Voluminous and dishomogeneous mass after surgical removing
After the surgery, the patient did not experienced any other episode.
SFTPs are rare spindle cell neoplasm arising from submesothelial mesenchymal layer;2 generally, 80% of SFTPs are benign. When they manifest with refractory hypoglycemia, DPS occurs. This paraneoplastic syndrome is an uncommon complication, occurring in less than 5% of SFTP cases;2 significant hypoglycemia is related to SFTP in approximately 4% of cases. It is the consequence of tumor production of a prohormone form of insulin-like growth factor II (IGF-II), which is responsible of the malignant and refractory hypoglycemia. Multiple mechanisms are involved, as increased glucose uptake by insulin-sensitive tissues and by the tumor itself, decreased hepatic glucose production, and suppressed insulin and C-peptide levels.3
Our case highlights the importance of considering uncommon causes in a healthy-appearing patient presenting with seizure-like episodes and hypoglycemia, which can have a broad differential diagnosis. Moreover, the elderly have unique diagnostic challenges because of peculiarity in the clinical presentation, etiology, coexistence of co-morbidities, and cognitive difficulties.4 In our case, a normal finding in brain imaging excluded a structural lesion causing clinical events; moreover, personal history and EEG registration ruled out seizures. Otherwise, the coexistence of low glucose levels during clinical events, and resolution of symptoms after glucose administration (Whipple's triad) suggested hypoglycemia as the likely cause. In fact, at rest, the brain accounts for 60% of the total basal glucose consumption, with its limited glycogen reserves, so it is not surprising that some of the primary symptoms of hypoglycemia are neurologic.5 In our case, endocrinology tests were performed, revealing the low levels of serum insulin and C-peptide which did not suggested an exogenous or endogenous hypoglycemia, but an IGF-mediated one.
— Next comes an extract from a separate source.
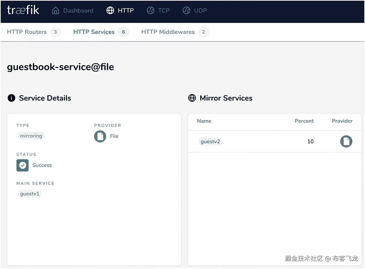Click the HTTP globe icon in navbar

110,11
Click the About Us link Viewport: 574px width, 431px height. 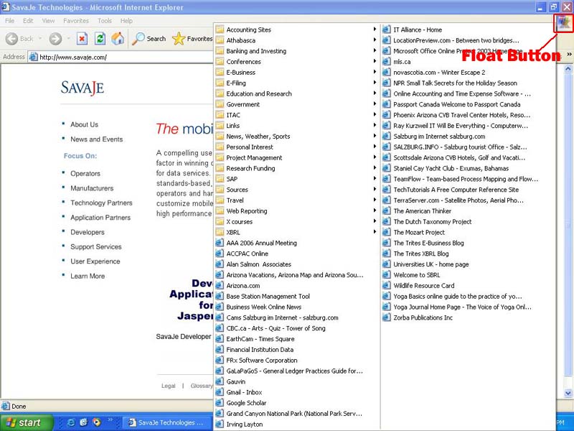(x=84, y=124)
In conclusion, our case describes the occurrence of a rare pathological entity presenting with a rarer clinical syndrome. Nowadays, physicians have to face with complicated scenarios, and an open-minded thinking is mandatory in the differential diagnosis. This is the reason why if an elderly person presents with frequent falls, “strange movements”, or blackouts, it is necessary to obtain detailed history, to perform a complete neurological and general examination, to consider neurological, cardiologic, and internist causes, and to hold a holistic approach.
Acknowledgments
None.
Conflict of Interests
The authors declare no conflict of interest in this study.
Notes:
How to cite this article: Riolo M, Arnao V, Giacalone F, Citarrella R, Cabibbi D, Cajozzo M, et al. Doege-Potter syndrome: When seizures and hypoglycemia collide. Iran J Neurol 2018; 17(2): 86-8.